Australia dan Afrika Selatan
merupakan negara yang menguasi pasar Jepang karena mampu menghasilkan mutu ikan dengan “grade sashimi”, ikan ini merupakan hasil dari budidaya
ikan tuna. Negara Afrika Selatan, Australia, dan Spanyol terus meningkatkan budidaya ikan tuna, hal ini sangat berbahaya bagi industri ikan tuna nasional.
Ketiga negara tersebut dapat mengontrol kualitas dan kuantitas ikan tuna, sedangkan Indonesia masih menghadapi masalah untuk hal tersebut.
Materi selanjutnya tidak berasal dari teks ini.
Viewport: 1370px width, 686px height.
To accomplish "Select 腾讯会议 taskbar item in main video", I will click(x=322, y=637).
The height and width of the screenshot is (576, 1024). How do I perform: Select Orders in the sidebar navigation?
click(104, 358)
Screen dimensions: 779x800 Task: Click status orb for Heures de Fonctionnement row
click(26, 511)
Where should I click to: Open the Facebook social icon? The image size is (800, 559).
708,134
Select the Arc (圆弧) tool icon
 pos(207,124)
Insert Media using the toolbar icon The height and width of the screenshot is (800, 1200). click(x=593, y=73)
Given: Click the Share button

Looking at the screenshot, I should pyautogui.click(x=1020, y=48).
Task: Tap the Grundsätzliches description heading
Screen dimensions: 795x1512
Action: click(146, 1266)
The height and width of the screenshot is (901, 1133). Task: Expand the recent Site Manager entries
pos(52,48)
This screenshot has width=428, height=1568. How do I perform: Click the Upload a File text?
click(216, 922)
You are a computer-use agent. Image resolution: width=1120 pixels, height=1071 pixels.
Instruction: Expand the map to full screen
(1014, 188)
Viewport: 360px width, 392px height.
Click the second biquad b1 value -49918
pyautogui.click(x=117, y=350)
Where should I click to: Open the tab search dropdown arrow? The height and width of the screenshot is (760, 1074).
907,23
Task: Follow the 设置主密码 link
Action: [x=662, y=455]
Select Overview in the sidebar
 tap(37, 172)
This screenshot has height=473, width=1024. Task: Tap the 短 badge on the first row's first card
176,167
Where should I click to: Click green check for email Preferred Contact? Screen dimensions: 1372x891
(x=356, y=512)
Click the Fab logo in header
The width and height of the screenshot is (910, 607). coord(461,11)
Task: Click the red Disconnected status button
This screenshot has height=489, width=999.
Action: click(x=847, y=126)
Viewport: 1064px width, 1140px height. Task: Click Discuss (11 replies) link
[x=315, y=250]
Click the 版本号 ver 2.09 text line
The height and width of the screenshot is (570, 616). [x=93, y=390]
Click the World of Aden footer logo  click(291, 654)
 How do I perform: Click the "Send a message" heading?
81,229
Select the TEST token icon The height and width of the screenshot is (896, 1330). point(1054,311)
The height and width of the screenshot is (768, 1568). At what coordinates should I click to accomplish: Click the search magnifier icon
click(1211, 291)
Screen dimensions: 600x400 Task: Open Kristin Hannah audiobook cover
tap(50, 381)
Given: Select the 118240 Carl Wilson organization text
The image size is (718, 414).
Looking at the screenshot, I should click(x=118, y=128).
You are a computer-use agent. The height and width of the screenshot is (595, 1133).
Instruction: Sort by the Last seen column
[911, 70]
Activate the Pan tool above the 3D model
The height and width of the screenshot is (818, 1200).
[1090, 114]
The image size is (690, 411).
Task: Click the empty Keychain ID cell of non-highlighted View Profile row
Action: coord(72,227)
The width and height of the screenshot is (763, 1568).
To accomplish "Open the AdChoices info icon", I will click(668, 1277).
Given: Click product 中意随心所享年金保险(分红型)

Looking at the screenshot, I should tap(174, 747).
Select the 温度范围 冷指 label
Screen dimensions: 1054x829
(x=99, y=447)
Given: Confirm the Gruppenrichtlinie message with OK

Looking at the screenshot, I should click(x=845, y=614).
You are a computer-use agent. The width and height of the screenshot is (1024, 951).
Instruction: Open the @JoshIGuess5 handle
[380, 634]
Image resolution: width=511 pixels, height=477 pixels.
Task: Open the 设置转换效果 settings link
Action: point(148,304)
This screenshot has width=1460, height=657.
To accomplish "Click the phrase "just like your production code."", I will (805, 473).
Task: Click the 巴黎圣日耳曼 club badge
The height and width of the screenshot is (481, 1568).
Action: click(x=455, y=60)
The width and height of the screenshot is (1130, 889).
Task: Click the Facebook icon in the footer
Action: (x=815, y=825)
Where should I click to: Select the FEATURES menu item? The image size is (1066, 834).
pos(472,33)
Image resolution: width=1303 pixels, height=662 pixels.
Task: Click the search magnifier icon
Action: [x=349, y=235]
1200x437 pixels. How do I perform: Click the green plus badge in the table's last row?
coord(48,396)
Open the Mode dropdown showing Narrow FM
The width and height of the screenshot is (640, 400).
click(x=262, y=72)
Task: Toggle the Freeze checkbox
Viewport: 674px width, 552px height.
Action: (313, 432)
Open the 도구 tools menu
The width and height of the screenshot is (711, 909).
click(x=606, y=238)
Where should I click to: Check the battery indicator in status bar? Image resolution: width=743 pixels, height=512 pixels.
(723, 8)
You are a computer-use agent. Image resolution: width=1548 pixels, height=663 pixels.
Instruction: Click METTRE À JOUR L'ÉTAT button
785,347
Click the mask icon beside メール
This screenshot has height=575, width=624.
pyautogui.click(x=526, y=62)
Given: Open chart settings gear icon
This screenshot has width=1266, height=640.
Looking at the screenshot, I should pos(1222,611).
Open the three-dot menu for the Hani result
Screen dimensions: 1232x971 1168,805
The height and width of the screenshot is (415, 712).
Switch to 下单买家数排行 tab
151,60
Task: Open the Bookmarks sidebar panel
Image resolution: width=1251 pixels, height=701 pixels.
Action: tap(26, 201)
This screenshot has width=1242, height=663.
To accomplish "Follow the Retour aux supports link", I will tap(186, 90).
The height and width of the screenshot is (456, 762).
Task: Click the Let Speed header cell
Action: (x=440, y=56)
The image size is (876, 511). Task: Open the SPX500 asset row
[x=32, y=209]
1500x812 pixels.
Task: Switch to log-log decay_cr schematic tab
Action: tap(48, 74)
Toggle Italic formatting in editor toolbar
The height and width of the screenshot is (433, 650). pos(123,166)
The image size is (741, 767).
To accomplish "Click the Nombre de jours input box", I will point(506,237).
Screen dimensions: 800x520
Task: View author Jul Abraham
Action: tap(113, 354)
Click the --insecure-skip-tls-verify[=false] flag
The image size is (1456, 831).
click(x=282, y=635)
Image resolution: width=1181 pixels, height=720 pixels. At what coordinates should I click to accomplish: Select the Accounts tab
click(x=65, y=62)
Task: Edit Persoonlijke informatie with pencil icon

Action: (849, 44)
Negara pesaing pengekspor ikan tuna khususnya di Asia Tenggara adalah Thailand. Thailand menguasai pasar untuk ikan tuna olahan kaleng,
sedangkan Indonesia hanya menguasai pasar ikan tuna segar. Indonesia sebenarnya memiliki potensi ikan tuna yang lebih besar ketimbang Thailand,
tetapi nilai ekspor Indonesia dibawah Thailand. Hal ini disebabkan Indonesia juga melakukan ekspor ikan tuna segar ke Thailand, hal ini sangat
disayangkan karena Indonesia menjadi penyuplai bahan baku bagi Industri pengolahan Thailand. Thailand mengemas ikan tuna segar Indonesia ke
dalam kalengan dan mengekspornya ke negara lain terutama ke kawasan Uni Eropa dan Amerika yang menyenangi produk tuna olahan. Industri
pengolahan ikan tuna nasional banyak yang tidak beroperasi , sebab kekurangan bahan baku akibat penjualan hasil tangkapan ikan tuna lebih
banyak dalam bentuk segar dan adanya ketergantungan terhadap kemasan kaleng yang harus di impor serta munculnya produk tuna dalam kemasan
plastik yang hingga saat ini masih belum mampu dilakukan oleh Indonesia. Industri pengolahan belum mampu mendukung dalam peningkatan daya saing
komoditas ikan tuna nasional sehingga perlu untuk dibenahi terkait masalah kekurangan bahan baku, SDM yang kurang memdai, dan keterbatasan modal
agar dapat bersaing dengan negara lain. Struktur persaingan, perusahaan dan strategi persaingan untuk komoditas
ikan tuna sangat ketat. Kemungkinan munculnya pesaing baru dalam industri ini sangat besar dengan penerapan teknologi budidaya, sedangkan Indonesia sendiri
belum mampu untuk menerapkannya karena membutuhkan biaya cukup besar dan tenaga ahli yang memadai. Kekuatan tawar pembeli juga sangat besar dalam
menentukan perdagangan ikan tuna, persaingan dari negara lain sangat kuat dan negara tersebut didukung oleh teknologi dan modal yang cukup. Ancaman untuk
produk subtitusi cenderung lemah dan tingkat kekuatan pemasok cukup berpotensi meningkat. Keadaan struktur persaingan, perusahaan, dan strategi
perusahaan ini dapat memperlemah daya saing komoditas ikan tuna nasional.